During Sparnon's tenure the council's population started decreasing as more middle-aged families started maturing and the demographic of young children decreased. On 13 June 1988, Sparnon was awarded a Medal of the Order of Australia by Queen Elizabeth II.

===Margot Vowles (1987-1991)===
Margot Anne Vowles, OAM (born 1949) was born in Holbrook, New South Wales. She attended Holbrook Primary School in that suburb from 1955 to 1959, Woodstock School for Girls from 1960 to 1961, and Toorak College from 1962 until her graduation in 1965. She was the personal assistant to fashion icons Lillian Wightman and Georgina Weir in the mid 1960s. From 1970 she was personal assistant to Prue Acton for 2 years.

Vowles was elected to the Walkerville Council in 1978. She took office as Councillor for the Gilbert Ward on 1 July 1978. She was re-elected in every election until she left the council in 2000. She was elected the first female Mayor of the Town of Walkerville in 1987. She was re-elected in 1989.

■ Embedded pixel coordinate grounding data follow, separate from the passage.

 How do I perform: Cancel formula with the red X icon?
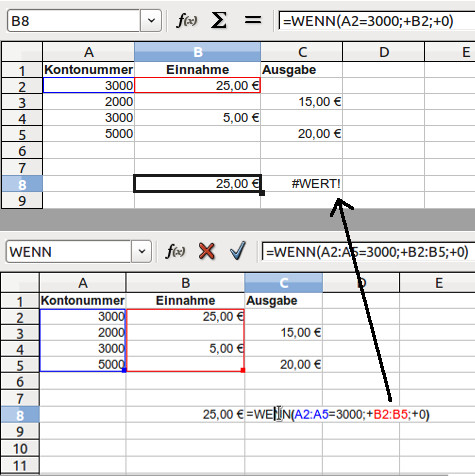pos(207,251)
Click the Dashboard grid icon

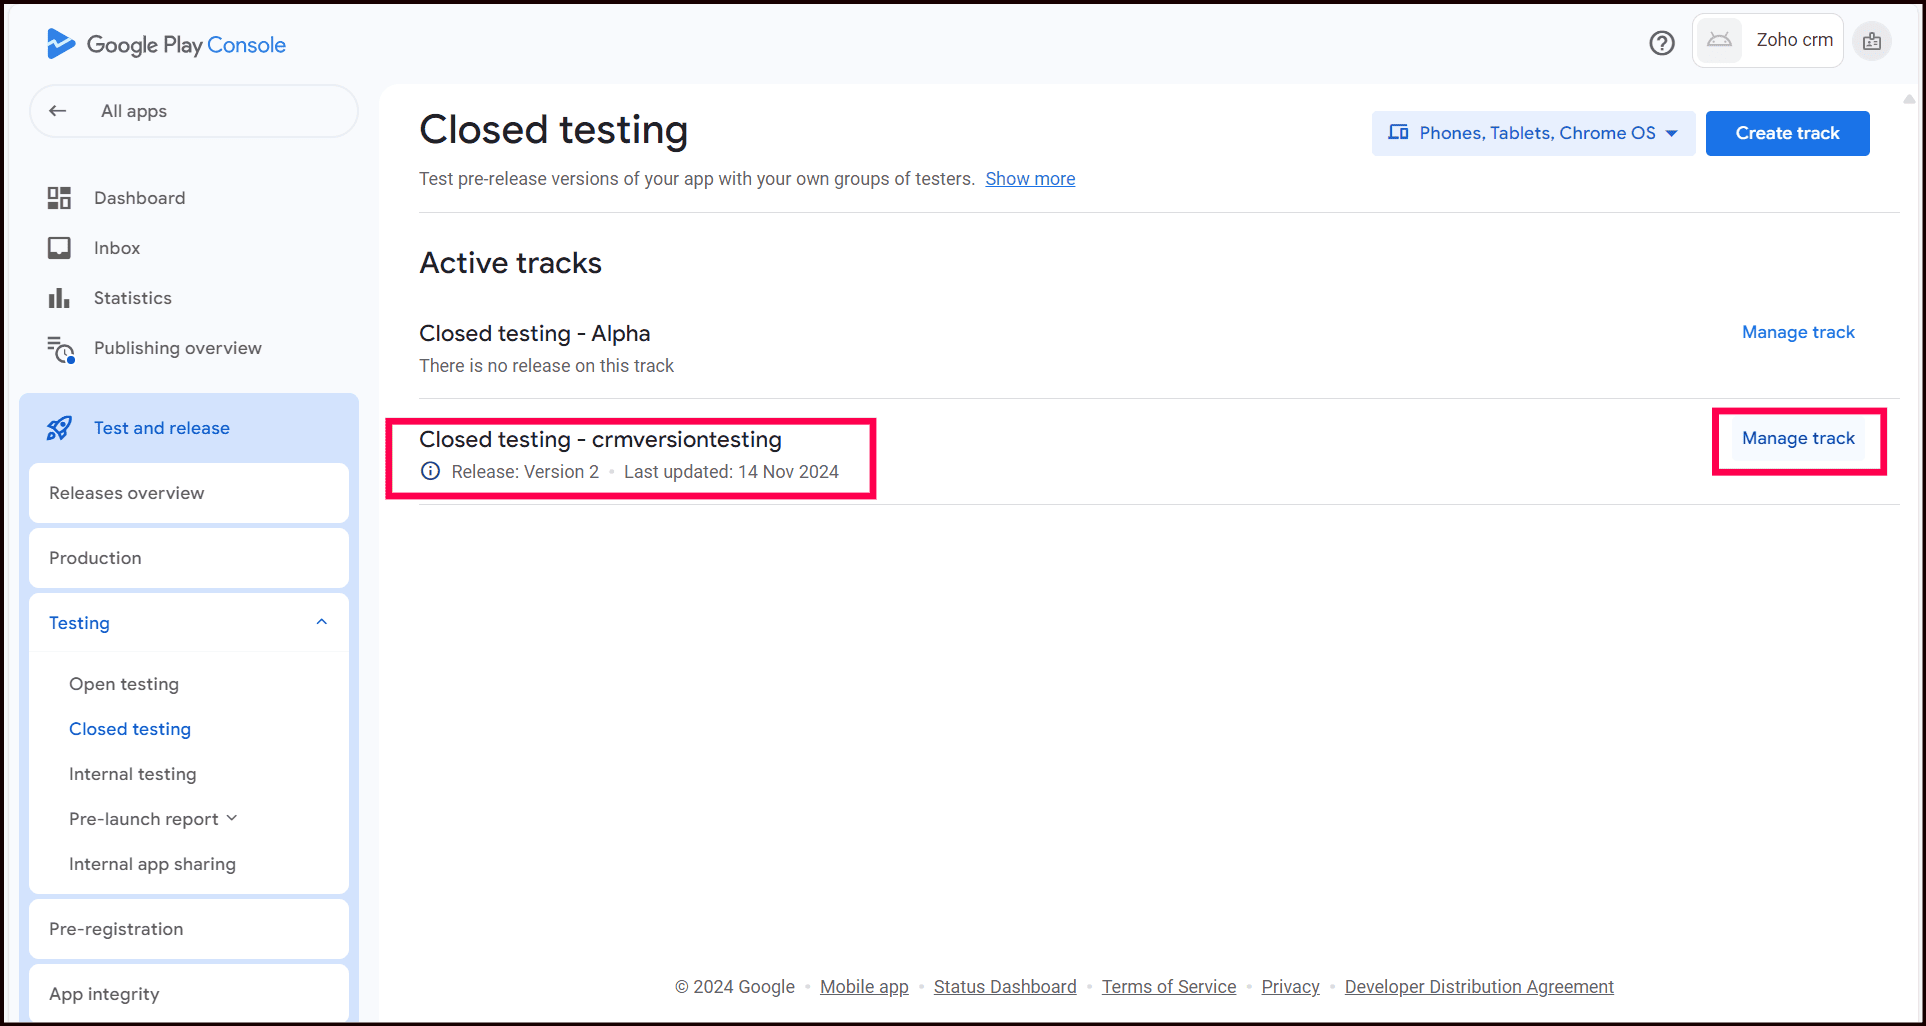(x=59, y=198)
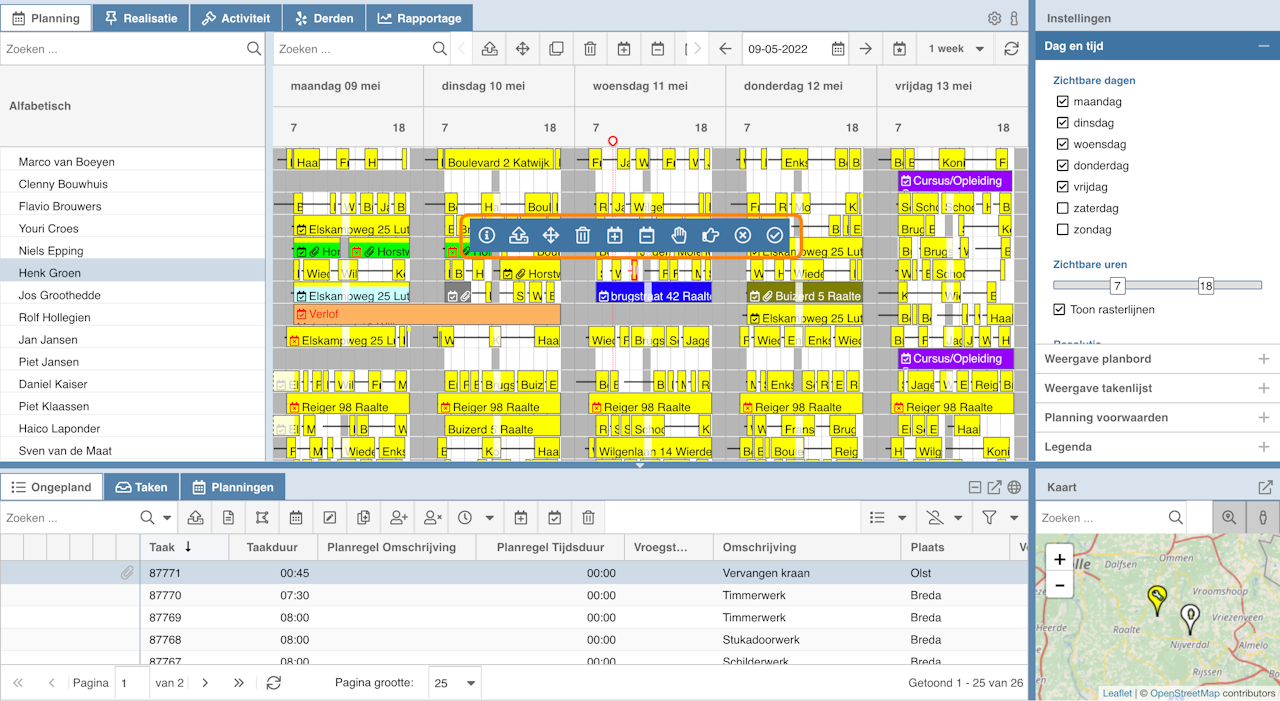Click the left handle of Zichtbare uren slider
The width and height of the screenshot is (1280, 701).
[x=1117, y=286]
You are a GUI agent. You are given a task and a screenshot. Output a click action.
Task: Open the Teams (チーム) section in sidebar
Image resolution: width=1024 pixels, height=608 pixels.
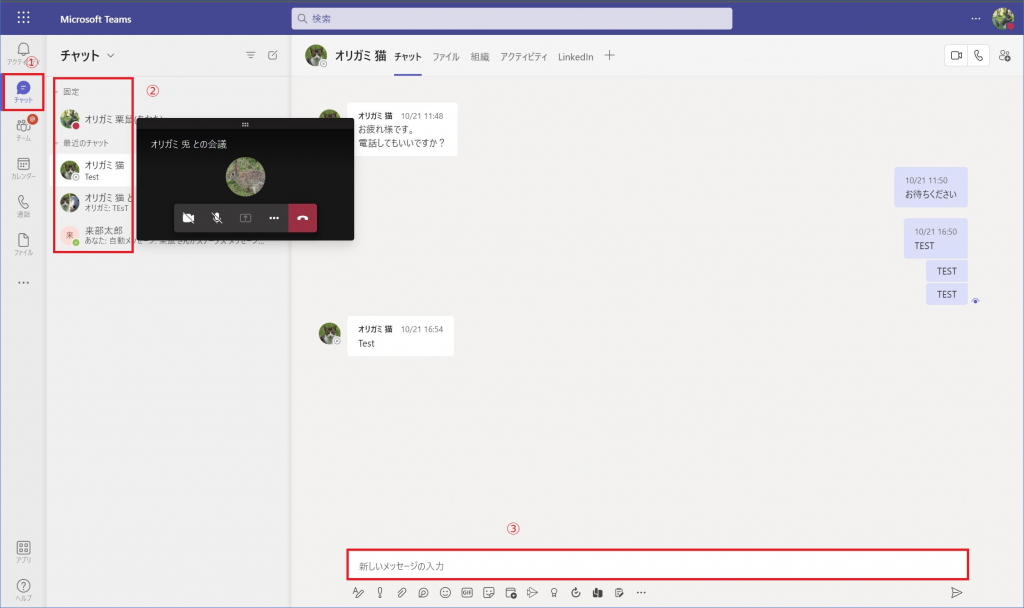[23, 129]
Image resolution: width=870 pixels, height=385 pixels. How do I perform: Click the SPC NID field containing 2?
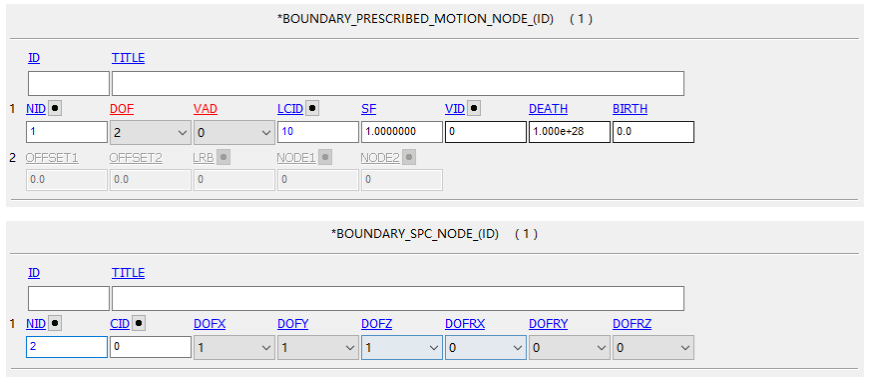(67, 347)
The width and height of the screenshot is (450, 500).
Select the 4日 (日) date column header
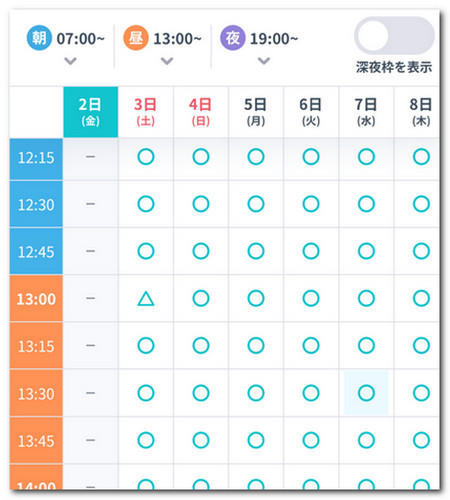(201, 112)
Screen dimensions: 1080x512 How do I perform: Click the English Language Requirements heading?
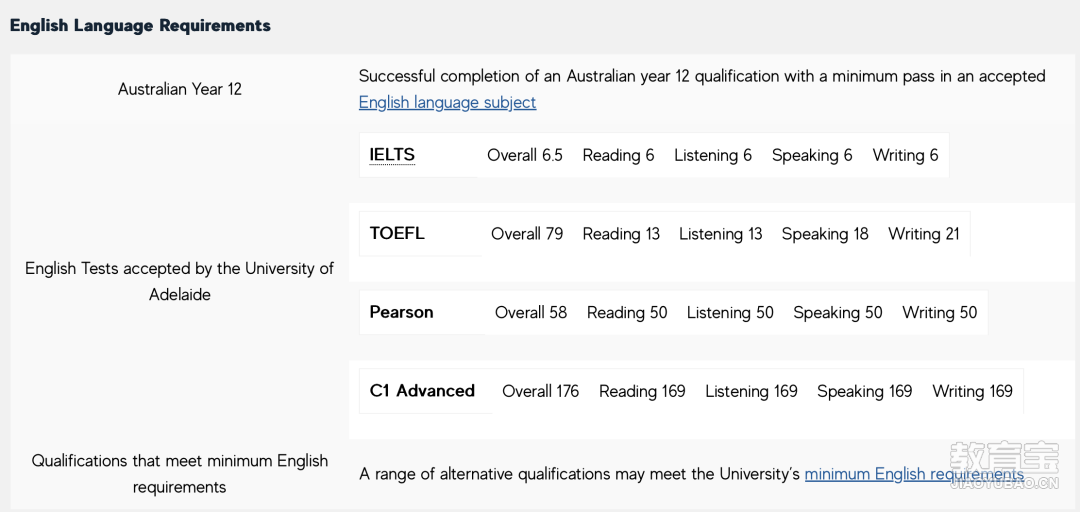141,25
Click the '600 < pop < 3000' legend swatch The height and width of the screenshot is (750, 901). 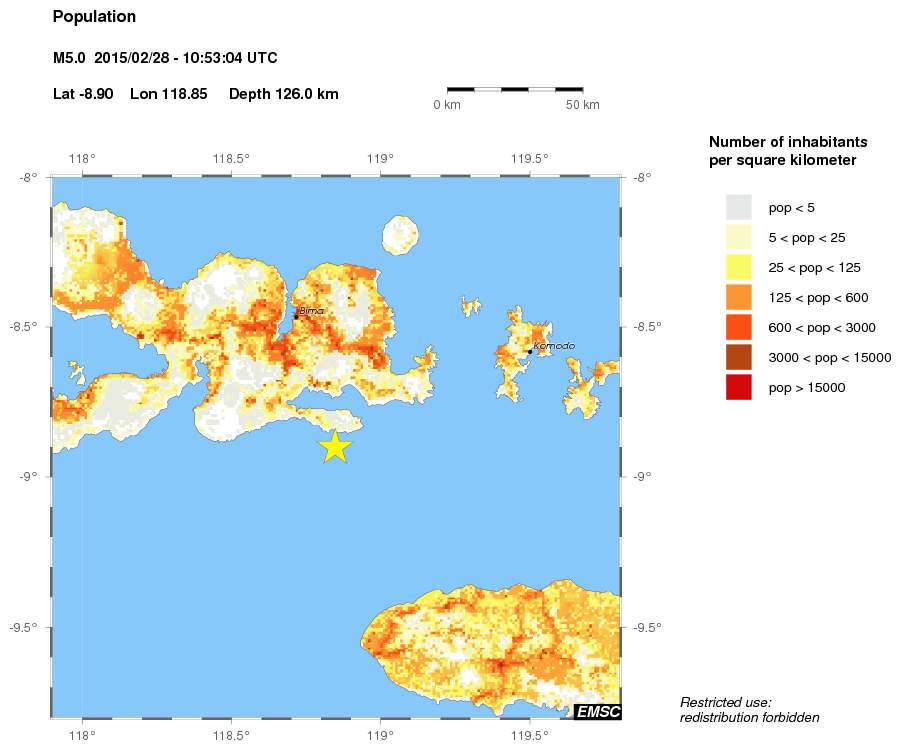click(738, 327)
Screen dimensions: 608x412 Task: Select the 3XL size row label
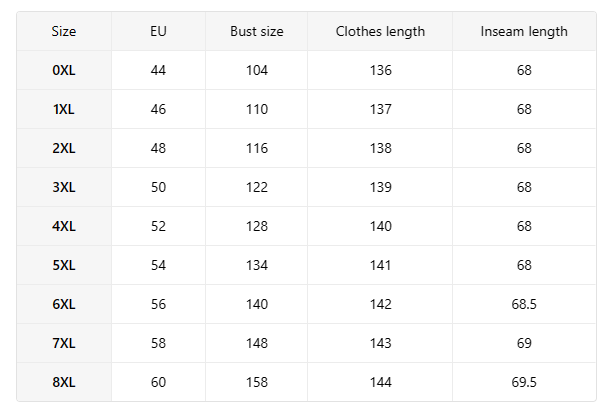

Since her resignation from the council she has provided commentary regarding the merging of local councils, including Walkerville, in the Adelaide area. She describes herself as a freelance Property and Project Manager. She was awarded a Medal of the Order of Australia in June 2004 for service to local government and to the community of Walkerville. She was honoured by the Town of Walkerville when she was made an honorary 'Woman of Walkerville', and is now the Patron of this award.

===Ian McBryde (1991-1995)===

Ian Balfour McBryde (17 July 1928 - 22 December 2005) was born in July 1928 in Medindie. He attended schools in Adelaide. In 1975 he was the Chief Commissioner of Scouts in South Australia. On Australia Day 1978, McBryde was made a member of the Order of Australia for services to scouting. McBryde was an engineer prior to his joining of the council.

In July 1979, McBryde was elected to the Walkerville Council, representing the Medindie Ward. He did not seek re-election in 1981 but later was elected to the Walkerville Ward in 1987. He vacated this office and was elected Mayor of Walkerville in the May 1991 elections. He won the 1993 election and did not contest the office of mayor at the 1995 elections, instead serving one more term as the Walkerville Ward Councillor.

===Rosemary Craddock (1995-2000)===
Rosemary Hamilton Craddock (born 1950) was born in England in early 1950. She migrated to Adelaide during her childhood. Craddock joined the Walkerville Council in the 1989 elections, representing the Medindie Ward.

After being re-elected twice, Craddock was elected Mayor of the Town of Walkerville in 1995. She announced her resignation suddenly as mayor and a member of the council in April 2000.

After her retirement, Craddock has been active in the Walkerville area and been a commentator on council issues such as proposed amalgamations between the Walkerville and other metropolitan councils. No amalgamations have yet occurred. She was made a Member of the Order of Australia in January 2017.

===John Rich (2000-2006)===
John David Rich was elected to the council in 1995 for the Medindie/Gilberton ward. He was elected mayor in May 2000 after the resignation of Rosemary Craddock in April. She was interim mayor until the May elections.

Rich was re-elected as mayor in May 2003 but retired from the office of mayor and from the council altogether in the November 2006 Elections. This election was the first synchronized South Australian Local Government Elections. During Rich's second term as mayor, the Walkerville Terrace precinct was revitalised and the Walkerville Sports and Bowling Clubs were upgraded. Urban development increased slightly.

Rich was responsible for the major reconstruction of Hawkers Road and Herbert Street that took place in 2003. The western footpath on Ascot Avenue was replaced. On 1 January 2004, Stage 1 of the Town Centre redevelopment became active with opposition from residents, but the council maintained that without this redevelopment, the Town Centre would stop functioning as a business hub. The three-bin waste collection service began on 1 January 2004. 2005 was the 150th anniversary of Walkerville. Many celebrations were held.